Scholar Found Guilty in Theft of Documents

Associated Press

A respected scholar was convicted today of transporting stolen historic documents, including letters from Abraham Lincoln and Winston Churchill, that belonged to the National Archives and the Library of Congress.

Charles Merrill Mount, 59, was charged with interstate transportation of stolen goods. He faces up to 10 years in prison and a $500,000 fine when sentenced May 23.

The jury deliberated four hours Friday and met for about 2 1/2 hours more today before returning the verdict.

Mount, a highly regarded biographer and former Guggenheim Foundation fellow, insisted that the documents he sold to a bookshop were his.


Spotty Bookkeeping

Mount’s public defender, Charles McGinty, said bookkeeping at the National Archives and Library of Congress was too spotty to prove those institutions ever owned the documents in question.

Mount was not charged with theft, although the government contended that he took the papers.

In closing arguments Friday, Assistant U.S. Atty. Martin Murphy reiterated the government’s claim that Mount stole the papers and removed their identifying marks.

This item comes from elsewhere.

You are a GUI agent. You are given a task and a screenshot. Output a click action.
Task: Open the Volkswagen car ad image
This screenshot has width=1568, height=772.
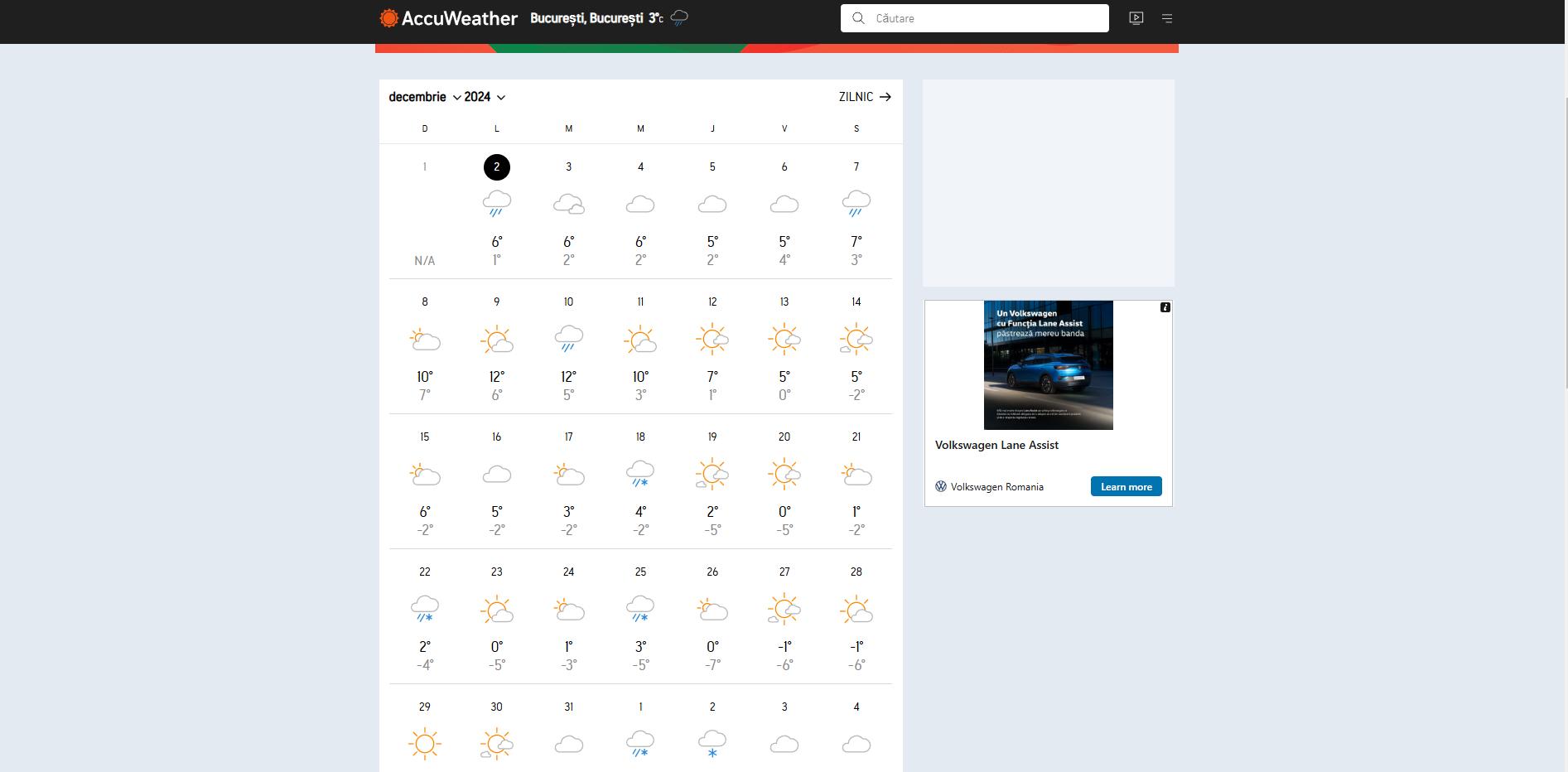coord(1048,365)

Mount was accused of selling to a Boston bookshop letters written by artist James McNeill Whistler, Churchill and author Henry James that belonged to the Library of Congress. He was arrested while trying to sell letters and papers signed by Abraham Lincoln and some Civil War generals. The documents allegedly were taken from the National Archives.

Claimed Paris Purchase

Mount, who was born Sherman Suchow, claimed that he bought the Whistler papers at Paris shops in the 1950s and ‘60s and that a priest in Ireland, who has since died, gave him the Civil War papers in 1961.

Mount, who favors a gray bowler hat, a British accent he attributes to neighbors in Brooklyn and dapper suits from the Salvation Army, said he was impoverished after the government seized his savings.


During most of the trial he lived at a YMCA.

The defense noted that Mount over the years gave many of his papers to the Library of Congress. He has written biographies of painters John Singer Sargent, Gilbert Stuart and Claude Monet, and held a Guggenheim Fellowship in 1956.